Maxim Gorky is the most original and, after Tolstoy, the most talented of modern Russian writers. He was born in 1868 or 1869--he does not know exactly when himself--in a dyer's back shop at Nizhny Novgorod. His mother, Barbara Kashirina, was the daughter of the aforementioned dyer; and his father, Maxim Pyeshkov, was an upholsterer. The child was christened Alexis. His real name, then, is Alexis Pyeshkov, and Maxim Gorky[6] is only his pseudonym. When he was four, he lost his father, and three years later, his mother.

He was then taken by his grandfather, who had been a soldier under Nicholas I, a hard, authoritative, pitiless old man, before whom all trembled. And it was under his rude tutelage that the child first began to read. When he was nine, he was sent to work for a shoemaker, an evil sort of man who maltreated him.

[6] In Russian, Gorky means bitterness.

"One day," Gorky tells us, "I was warming some water for him; the bowl fell, and I burned my hands badly. That evening I ran away, my grandfather having scolded me severely. I then became a painter's apprentice."

He did not remain long in this position. From this time on, his unsatisfied soul was seized with the "wanderl.u.s.t." First apprenticed to an engraver, and then as a gardener, he finally became a scullion on one of the boats that plies up and down the Volga. Here he felt more at ease.
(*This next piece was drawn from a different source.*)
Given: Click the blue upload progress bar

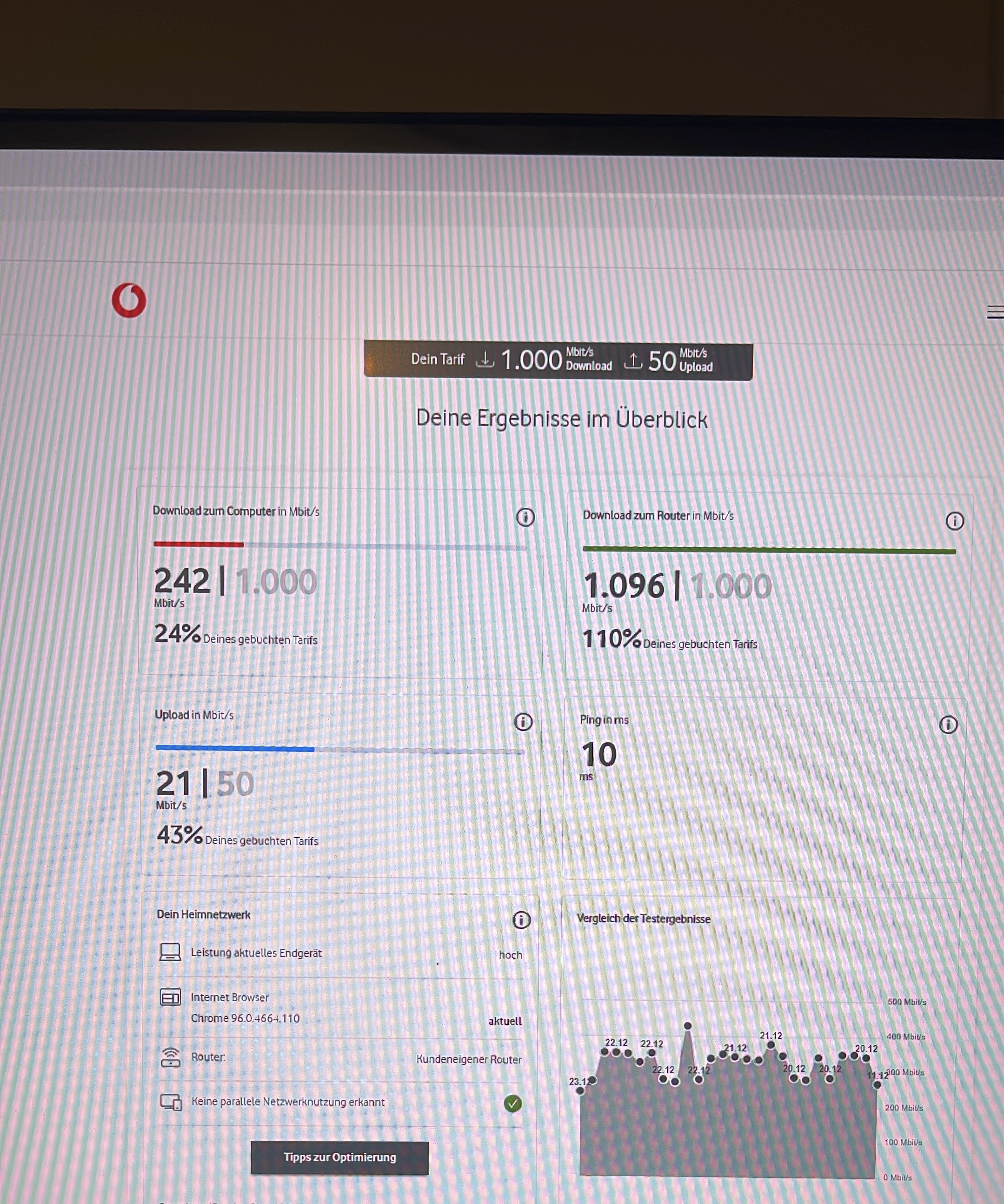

On board, in the person of the master-cook, named Smoury, he unexpectedly met a teacher. This cook, who had been a soldier, loved to read, and he gave the child all the books that he had in an old trunk. They consisted of the works of Gogol, Dumas' novels, the "Lives of the Saints," a manual of geography, and some popular novels. Surely, a queer collection!

Smoury inspired his scullion, then sixteen years of age, "with an ardent curiosity for the printed word." A "furious" desire to learn seized the young fellow; he went to Kazan, a university city, in the hope of "learning gratuitously all sorts of beautiful things." Cruel deception! They explained to him that "this was not according to the established order." Discouraged, a few months later, he took a position with a baker. He who dreamed of the sun and the open air had to be imprisoned in a filthy and damp cellar. He remained there for two years, earning two dollars a month, board and lodging included; the food, however, was putrid, and his lodging consisted of an attic which he shared with five other men.

"My life in that bakery," he has said, "left a bitter impression.

Those two years were the hardest of my whole life." He has thus described his recollections in one of his stories:

"We lived in a wooden box, under a low and heavy ceiling, all covered with cobwebs and permeated with fine soot. Night pressed us between the two walls, spattered with spots of mud and all mouldy.

We got up at five in the morning and, stupid and indifferent, began work at six o'clock. We made bread out of the dough which our comrades had prepared while we slept. The whole day, from dawn till ten at night, some of us sat at the table rolling out the dough, and, to avoid becoming torpid, we would constantly rock ourselves to and fro while the others kneaded in the flour. The enormous oven, which resembled a fantastic beast, opened its large jaws, full of dazzling flames, and breathed forth upon us its hot breath, while its two black and enormous cavities watched our unending work....

"Thus, from one day to the next, in the floury dust, in the mud that our feet brought in from the yard, in the suffocating and terrible heat, we rolled out the dough and made cracknels, moistening them with our sweat; we hated our work with an implacable hatred; we never ate what we made, preferring black bread to these odorous dainties."